**GOAL OF THE EXERCISE:** Rewrite every line from the one containing "Task: Copy the Webhook secret value" through the last line, including the requests, and scale each coordinate in the answers by 0.65, rounding to whole numbers with halves going up. Give only those lines, and leave the pictures out.

[Records]
※ ※ ※
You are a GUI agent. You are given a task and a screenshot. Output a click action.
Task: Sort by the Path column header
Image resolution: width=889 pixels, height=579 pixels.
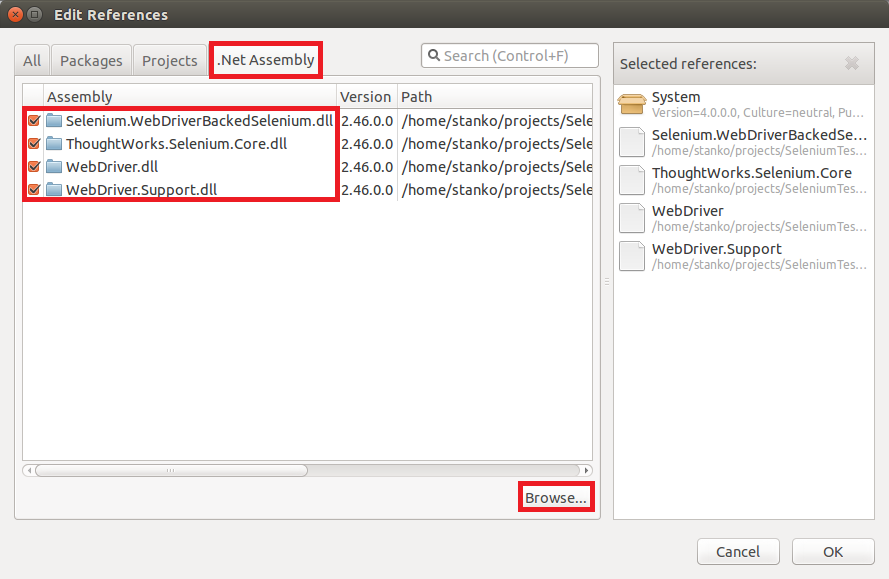(x=495, y=97)
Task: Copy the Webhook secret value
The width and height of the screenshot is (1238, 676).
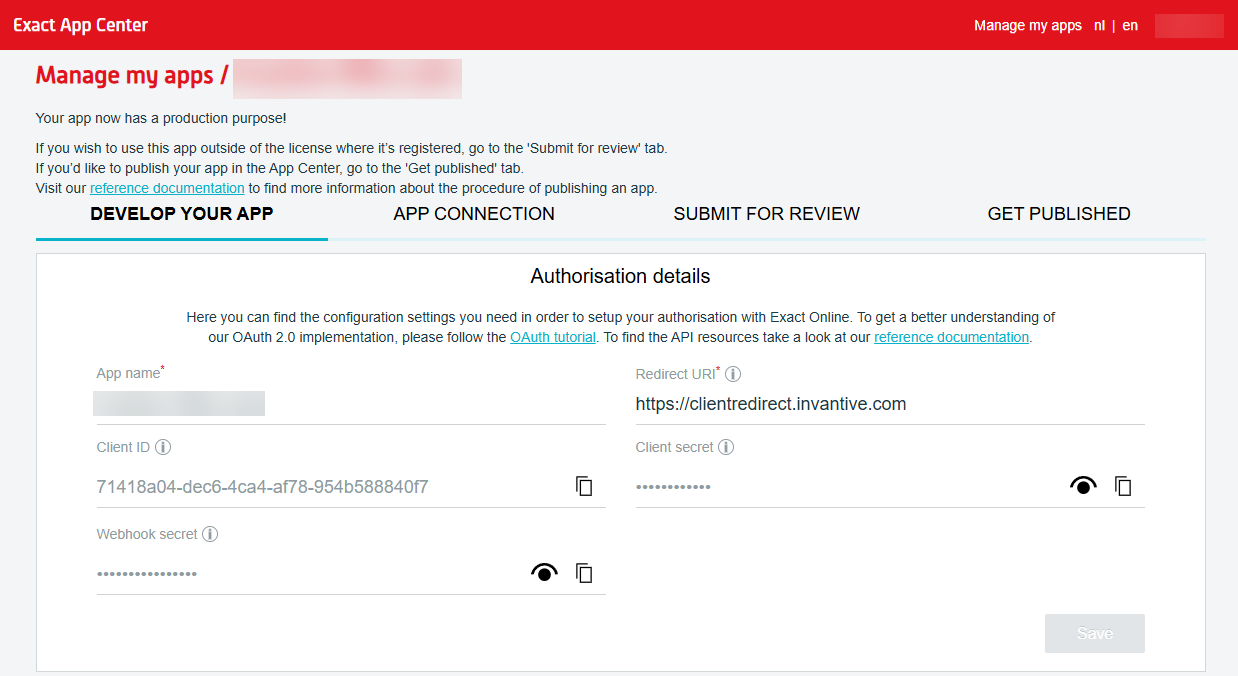Action: coord(584,573)
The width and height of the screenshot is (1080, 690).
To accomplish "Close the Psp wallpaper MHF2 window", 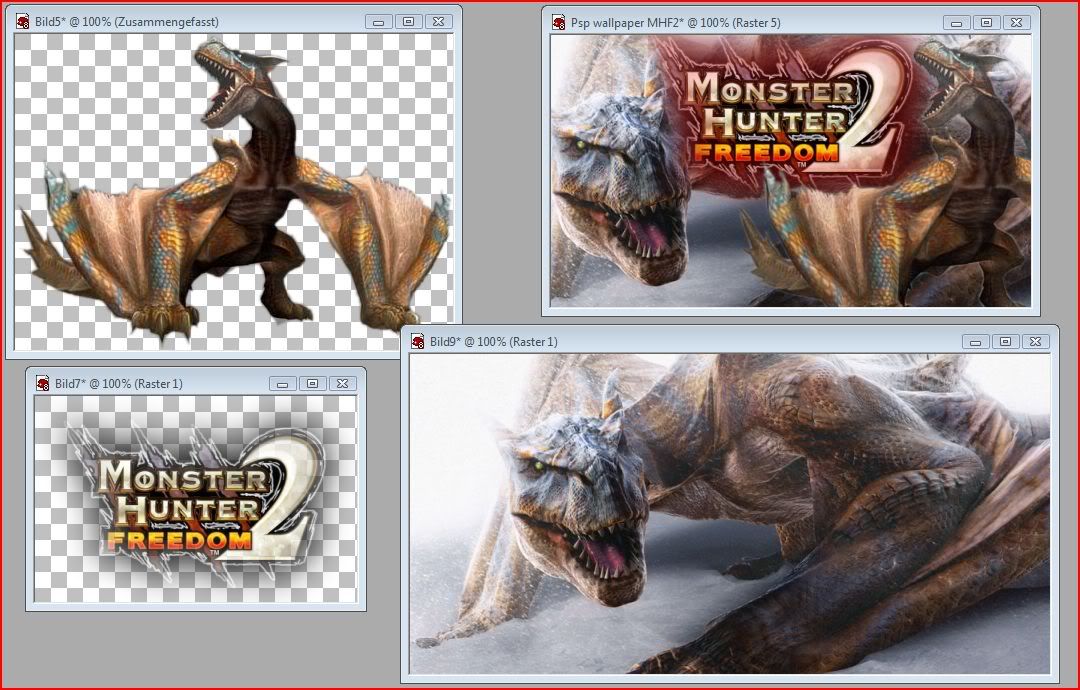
※ ※ ※
**OUTPUT OF THE EXERCISE:**
Task: Copy the Webhook secret value
The width and height of the screenshot is (1238, 676).
Action: coord(380,372)
The width and height of the screenshot is (1080, 690).
To accomplish "Close the Psp wallpaper MHF2 window", 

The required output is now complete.